ST. LOUIS—Welcome to Doug Elgin’s worst week of the year.

The Missouri Valley Conference commissioner is resigned to the likelihood that for the second straight year he’ll have one representative in the NCAA tournament. Northern Iowa (23-10) is prepared to go it alone after beating Illinois State 60-57 in overtime for the conference tournament championship on Sunday, perhaps as a 13th seed befitting its 68 RPI.

The conference is also campaigning for Creighton, which shared the regular-season title with Northern Iowa and has a league-best 39 RPI while hoping for a minimum of upsets in other conference tournaments. It was perhaps a telling sign that coach Dana Altman declined to campaign for himself after the Bluejays’ 73-49 loss to Illinois State.

Creighton (26-7) had been peaking, carrying an 11-game winning streak into that dud.

“It’s miserable,” Elgin said. “You stress over it. I’ve been texting colleagues on the cell phone already. It’s a rough week, with the fate or your teams in the hands of others.”

Before Sunday’s conference final, the league released research that showed only seven teams with 26 wins did not make the NCAA tournament—none from conferences ranked in the top 10 in the country or with RPIs 64 or lower. The Valley is ranked ninth.

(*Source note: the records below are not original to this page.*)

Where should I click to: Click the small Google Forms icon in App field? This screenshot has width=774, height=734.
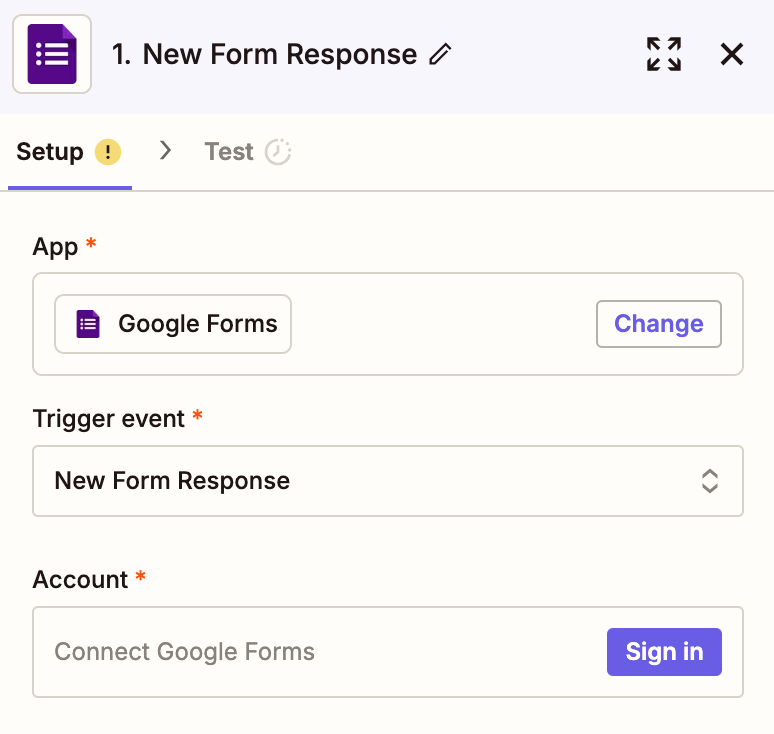pyautogui.click(x=89, y=324)
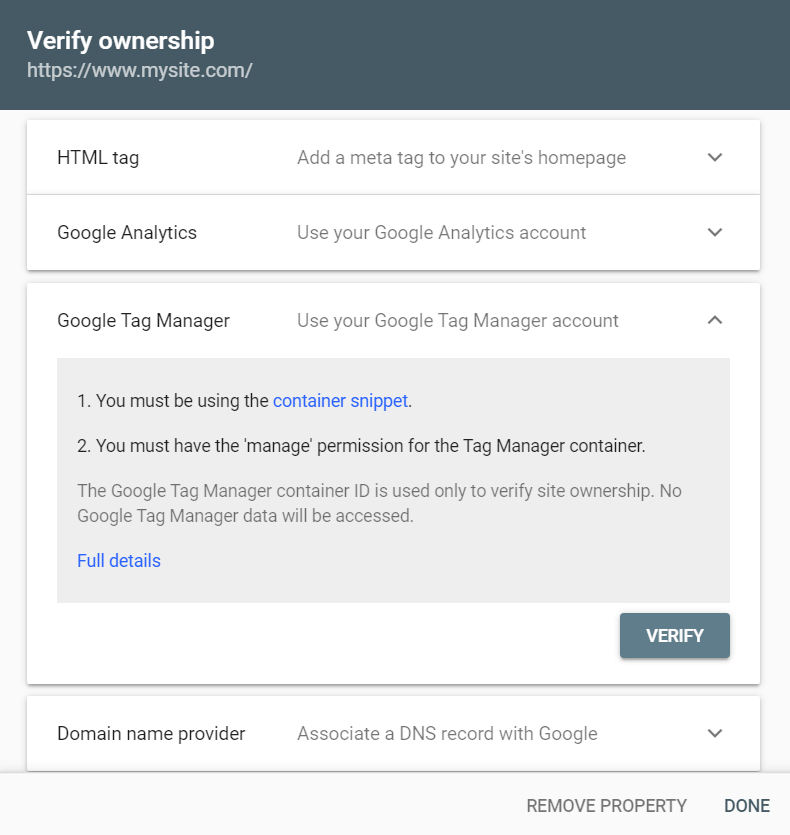Click the https://www.mysite.com/ URL text
The height and width of the screenshot is (835, 790).
pos(140,70)
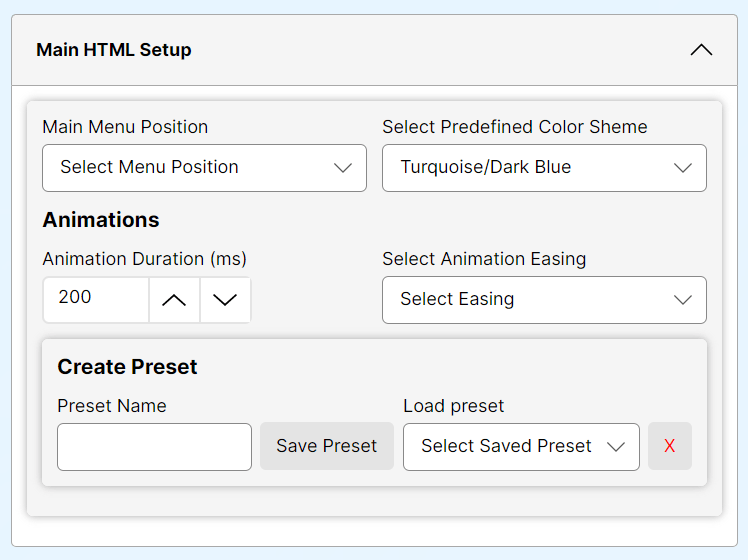The width and height of the screenshot is (748, 560).
Task: Click the Load preset label
Action: (x=454, y=406)
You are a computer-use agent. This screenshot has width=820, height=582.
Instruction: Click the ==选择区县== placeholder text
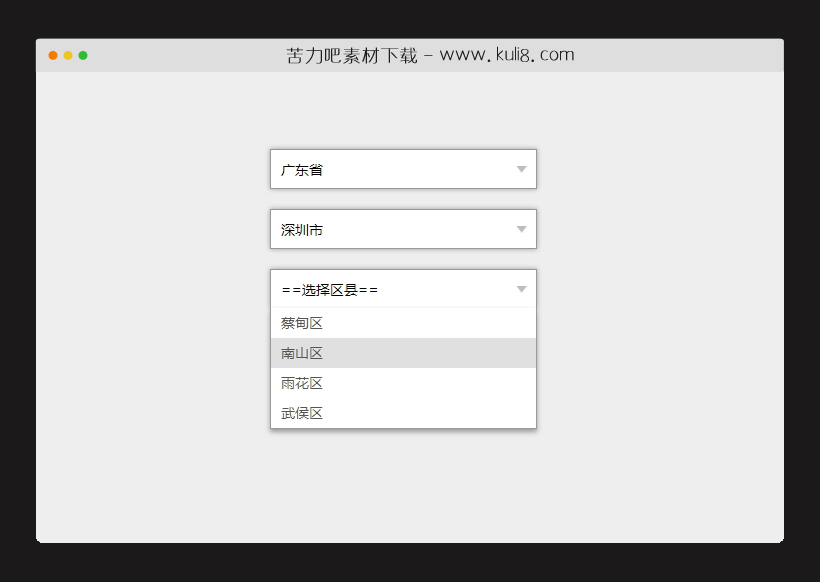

Three 26-win teams did not make the NCAA field last year—Stephen F. Austin (26-5), IUPUI (26-7) and Robert Morris (26-7), according to the Valley research. Stephen F. Austin had a 64 RPI in a 17th-ranked league, IUPUI had a 69 RPI in a 22nd-ranked league and Robert Morris had a 135 RPI in a 24th-ranked league.

Illinois State, which hasn’t been to the NCAAs since 1998, had a respectable 45 RPI before Sunday’s final. What hurts the Redbirds is a weak non-conference schedule ranked 176th that led to a 14-0 start. Creighton was 9-5 against the RPI’s top 100, and 8-4 on the road.

“I think Creighton’s resume is significant, sufficiently strong for them to get into the conversation, and that’s all you can ask,” Elgin said. “I’m not sure what more they could have done. They could have won more games, obviously, but I think they have to be in the conversation.”

Elgin, a past member of the NCAA selection committee, said he’ll accept whatever happens.

“I have faith in the process,” Elgin said. “I’ve been part of the process in the past. There have been years when I think we should have had a team in, and when I’ve had an opportunity to see all the data that the basketball committee’s had, I trust their judgment.”

Notes:@ Jim Bain, coordinator of officials for the conference the last 18 years, retired after Sunday’s final. The 77-year-old Bain has been involved in NCAA Division I officiating for 40 years, getting his first college assignment in 1959 with his first game matching Saint Louis and Bill Bradley-led Princeton. “In those days, centers were 6-4,” Bain said. “Now, you’ve got to have guards 6-4 just to be successful.” … Illinois State’s Osiris Eldridge, who scored 21 points in each of the last two games, was named tournament MVP and teammate Champ Oguchi also made the all-tournament team. Tourney champ Northern Iowa had two players on the team, Kwadzo Ahelegbe and Adam Koch, with Creighton’s Booker Woodfox rounding out the squad. “Osiris is a great player but we’re a team,” Northern Iowa’s Ali Farokhmanesh said. “It’s the team that does it.” … Attendance of 9,136 in the final was the lowest in four seasons, with numbers down due to the economy and the absence of Creighton and Southern Illinois, which both have large followings.